PROBLEM 1 - List the four composers whose complete works ("integrals") the Armengaud biography names among his discographic publications.
PROBLEM 2 - Reproduce the passage of the Armengaud biography from "French academic" up to and including "Debussy, Poulenc, Roussel).".

EXTRACT PROVIDED -

━━━

= Jean-Pierre Armengaud =

French academic

Jean-Pierre Armengaud (born 17 June 1943) is a French music educator, musicologist, researcher and pianist.

==Career==
Armengaud was born in Clermont-Ferrand. From 1967 to 1974, he seconded Germaine Arbeau-Bonnefoy in the presentation of the Musigrains, pedagogical cycles of concerts-lectures given at the Théâtre des Champs-Élysées.

Armengaud is the author of several publications about Erik Satie, Jean Dubuffet, Henri Dutilleux, Edison Denisov, as well as numerous articles on French music, Russian music, musical creation, pianistic interpretation, and some thirty or so discographic publications (integrals of Satie, Debussy, Poulenc, Roussel).

Armengaud is director of the University of Évry festival "Les Friches musicales".

==Publications==
- "Comment interpréter Aliénor d'Aquitaine" in Revue 303, June 2004
- Study "Pour un nouveau Projet Culturel et Patrimonial de L'Abbaye Royale de Fontevraud; éléments pour un contrat d'objectif", September 2004, 35 pages
- Publication of a communication on Critique et Interprétation d'Erik Satie in Cahiers du séminaire inter-arts Paris1-Paris 4, directed by par Marc Jimenez, 2005
- Preparation of proceedings of the symposium on pianistic interpretation, published in an issue of the Cahiers d'esthétique (Université de Paris 1) March 2008
- Co-organization of a symposium on Robert Schumann Nouveaux regards, Nouvelles écoutes at the University of Évry, 7 and 8 December 2006; realisation of a communication on Schumann à travers l'autobiographie inédite de Jean-Bonaventure Laurens, with an unpublished portrait of Robert Schumann
- Publication of a text and a double CD devoted to the piano work of Albert Roussel, including the analysis and execution of six unpublished works, Mandala-Harmonia Mundi, November 2006
- Publication of an article on "L'œuvre d'Henri Dutilleux" in La Revue d'Histoire de la Touraine, March 2007, translated into Italian for the magazine Finnegans, (Lombardy), published in November 2007
- Masterclass for concertists and musicologists at Goldsmiths, University of London, Warsaw Academy of Music, Trieste and Rovigo conservatories, Beijin Central Conservatory, The Academy of Music of Tirana
- Numerous conferences/concerts for Universities of the Third Age
- "Erik Satie" (2009)

━━━

DATA PROVIDED -
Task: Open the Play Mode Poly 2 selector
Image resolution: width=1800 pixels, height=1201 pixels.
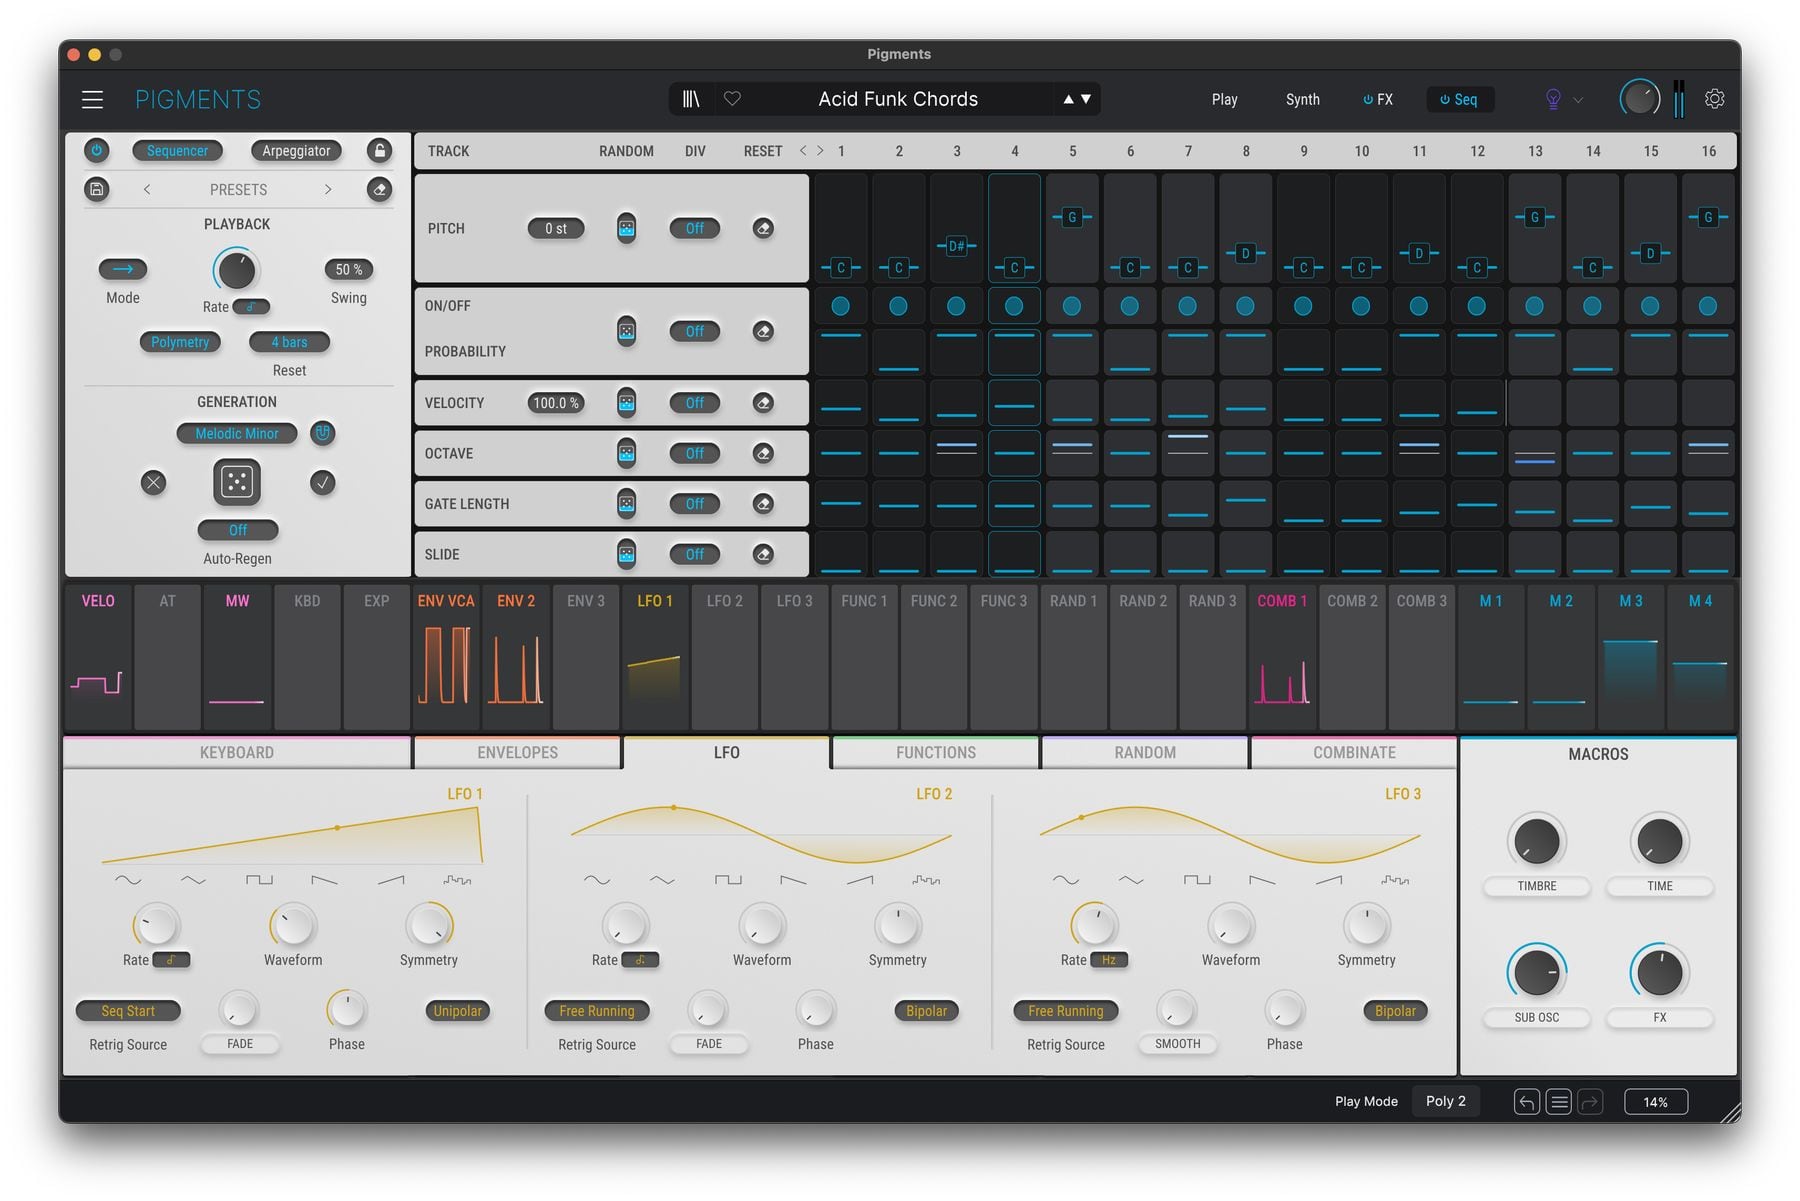Action: click(x=1445, y=1100)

━━━

EXERCISE OUTPUT 1 - Satie, Debussy, Poulenc, Roussel

EXERCISE OUTPUT 2 -
French academic

Jean-Pierre Armengaud (born 17 June 1943) is a French music educator, musicologist, researcher and pianist.

==Career==
Armengaud was born in Clermont-Ferrand. From 1967 to 1974, he seconded Germaine Arbeau-Bonnefoy in the presentation of the Musigrains, pedagogical cycles of concerts-lectures given at the Théâtre des Champs-Élysées.

Armengaud is the author of several publications about Erik Satie, Jean Dubuffet, Henri Dutilleux, Edison Denisov, as well as numerous articles on French music, Russian music, musical creation, pianistic interpretation, and some thirty or so discographic publications (integrals of Satie, Debussy, Poulenc, Roussel).